In a lecture in Taipei on Tuesday, former president Ma Ying- jeou said Taiwanese fraud rings helped train mainland telecoms scammers to swindle money from victims also from the mainland.
“This is no good for Taiwan, to export such a service,” he told a packed auditorium at Soochow University.
Ma said almost everyone in Taiwan had received calls from phone fraudsters “but since the mainland started cracking down on telecoms scammers, the rate of phone fraud dropped almost immediately”.
Ma, who was invited by the university to speak on cross-border crimes committed by people from both sides of the Taiwan Strait, said the two sides must work together to stamp out the criminal activity.
“However, since the transfer of power on May 20, the mainland has no longer worked with Taiwan because of political factors,” he said, referring to Beijing’s suspension of communications with President Tsai Ing-wen’s new government.
Tsai, of the independence- leaning Democratic Progressive Party, beat the mainland-friendly Kuomintang in January’s presidential election. She has refused to explicitly acknowledge the “1992 consensus” and its one-China principle, which Beijing insists on as a political foundation if the two sides are to continue talks and exchanges.

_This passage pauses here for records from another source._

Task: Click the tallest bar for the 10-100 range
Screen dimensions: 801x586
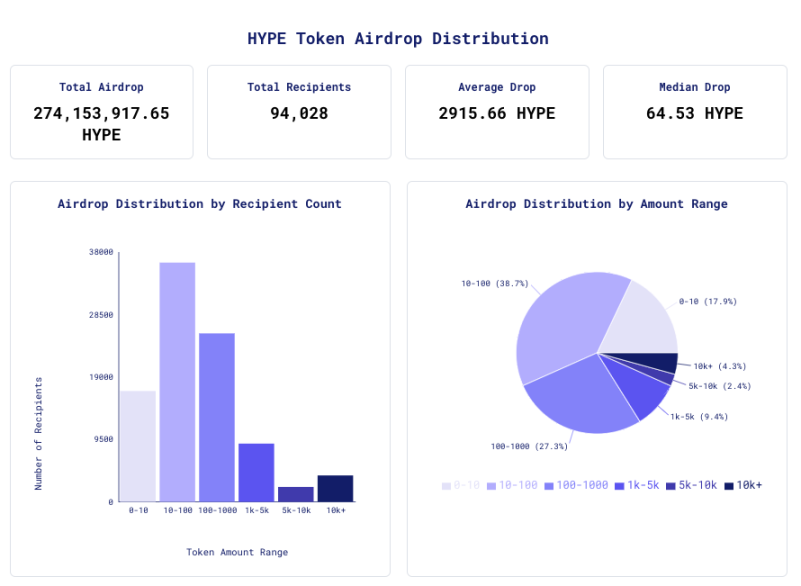Action: 178,380
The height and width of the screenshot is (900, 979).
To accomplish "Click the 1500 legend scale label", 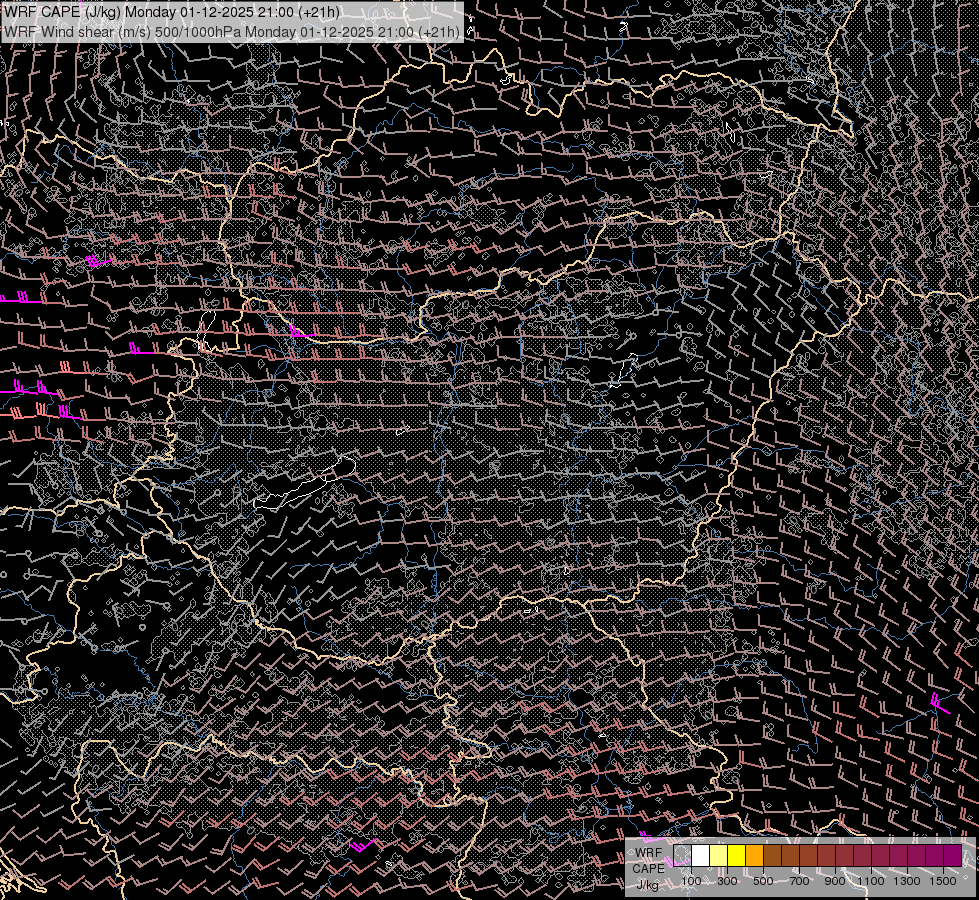I will pos(942,881).
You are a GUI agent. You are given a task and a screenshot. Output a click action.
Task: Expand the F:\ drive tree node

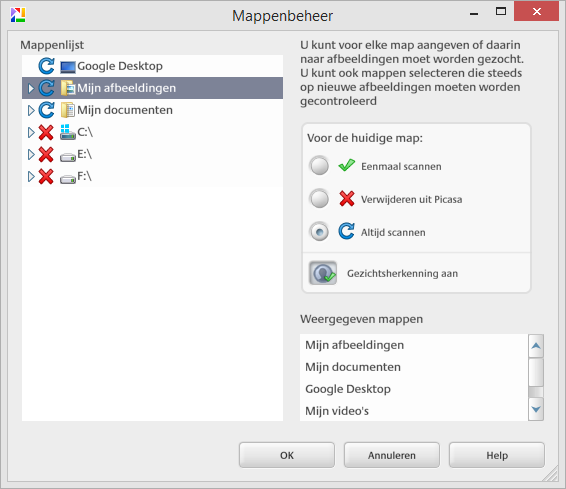(31, 176)
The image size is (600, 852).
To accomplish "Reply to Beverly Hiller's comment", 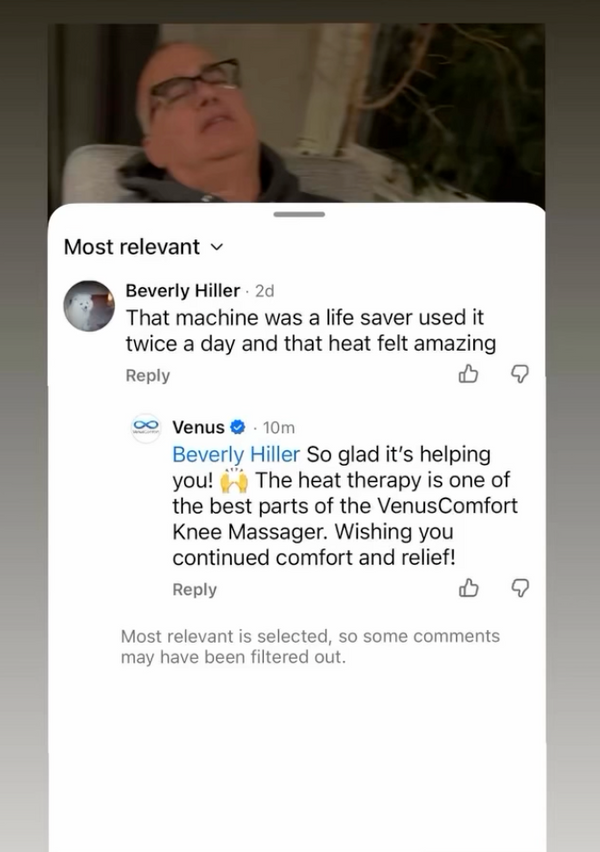I will point(148,375).
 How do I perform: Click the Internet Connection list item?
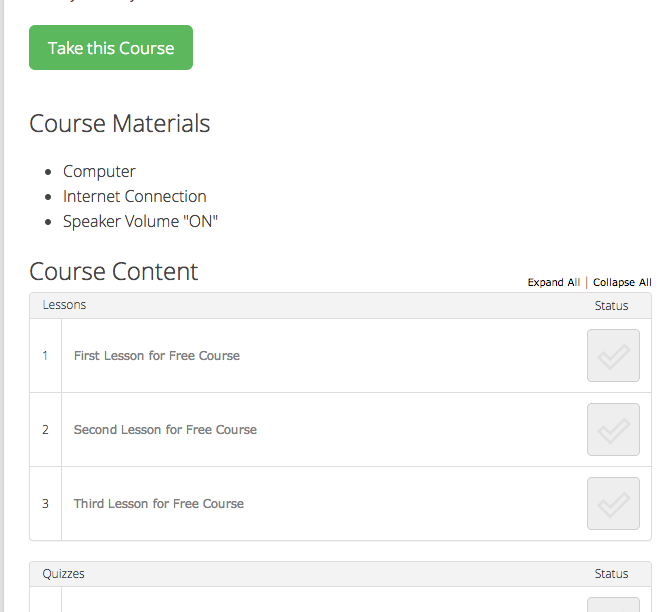135,197
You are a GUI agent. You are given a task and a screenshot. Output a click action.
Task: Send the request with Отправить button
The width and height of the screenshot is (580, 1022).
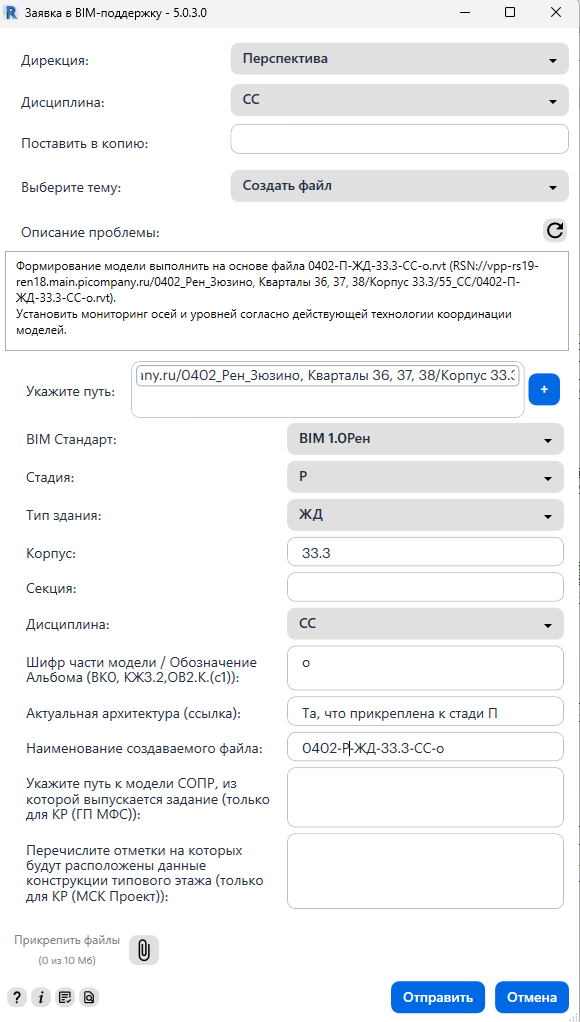click(x=438, y=997)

Ma said that because of the suspension, there was not much that could be done by the Mainland Affairs Council – Taiwan’s top mainland policy planning body – or its proxy – the Straits Exchange Foundation. “Therefore, the two agencies must find ways to break the ice under a peaceful and rational basis,” he said.
During Ma’s tenure, Taiwan and the mainland signed an agreement in 2009 to jointly fight cross-strait crimes. Telecoms fraud, once rampant in Taiwan, was one of the crimes the sides teamed up to combat.
According to local media, many Taiwanese scammers began setting up fraud operations outside Taiwan from 2010, first in Southeast Asia and later in East Africa, and recruited mainlanders to help run them.
In recent years, the mainland has been fighting a tough battle against a wave of telecoms fraud that has inflicted billions of dollars in financial losses on mainland victims.
Beijing has accused Taipei of failing to impose tough penalties, with fraudsters caught abroad and deported back to Taiwan often serving no more than a year of jail time or going free when courts rule there is a “lack of evidence”.